Regard sur la réforme du droit des entreprises en difficulté du 15 septembre 2021

20 octobre 2021

La restructuration des entreprises en prévention a changé depuis le 1er octobre 2021 par une une Ordonnance n° 2021-1193 du 15 septembre 2021 portant modification du livre VI du code de commerce et par son décret d’application n° 2021-1218 du 23 septembre 2021. Celle-ci apporte quelques innovations sans remettre en cause l’architecture du droit des procédures collectives.

Quelles sont les mesures renforçant la prévention des difficultés des entreprises ? Qu’en est-il des dispositions relatives à la sauvegarde et à la sauvegarde accélérée ? Que penser de cette réforme ?

Retrouvez l’interview de Harry Bouganim, associé pour Lex Inside, la webTV du Monde du Droit.

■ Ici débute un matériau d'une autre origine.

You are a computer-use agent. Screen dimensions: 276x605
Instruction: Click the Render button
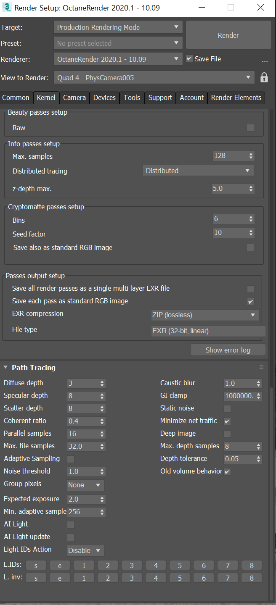click(x=228, y=36)
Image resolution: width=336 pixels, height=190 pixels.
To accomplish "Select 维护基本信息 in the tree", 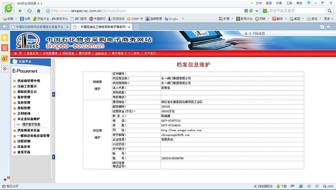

LEX INSIDE - Emission du 20 octobre 2021

Quelles sont les mesures renforçant la prévention des difficultés des entreprises ?

Rappelons qu’en matière de prévention des difficultés des entreprises, il existe diverses procédures pouvant être sollicitées par l’entreprise avant d’être en état de cessation des paiements, notamment :

• La procédure de conciliation : elle a pour objectif de trouver un accord amiable avec ses principaux créanciers afin de résoudre les difficultés rencontrées par l’entreprise.

• La procédure de sauvegarde : elle doit permettre, par la mise en place d’un plan de sauvegarde, de traiter les difficultés avant d’être en état de cessation de paiement.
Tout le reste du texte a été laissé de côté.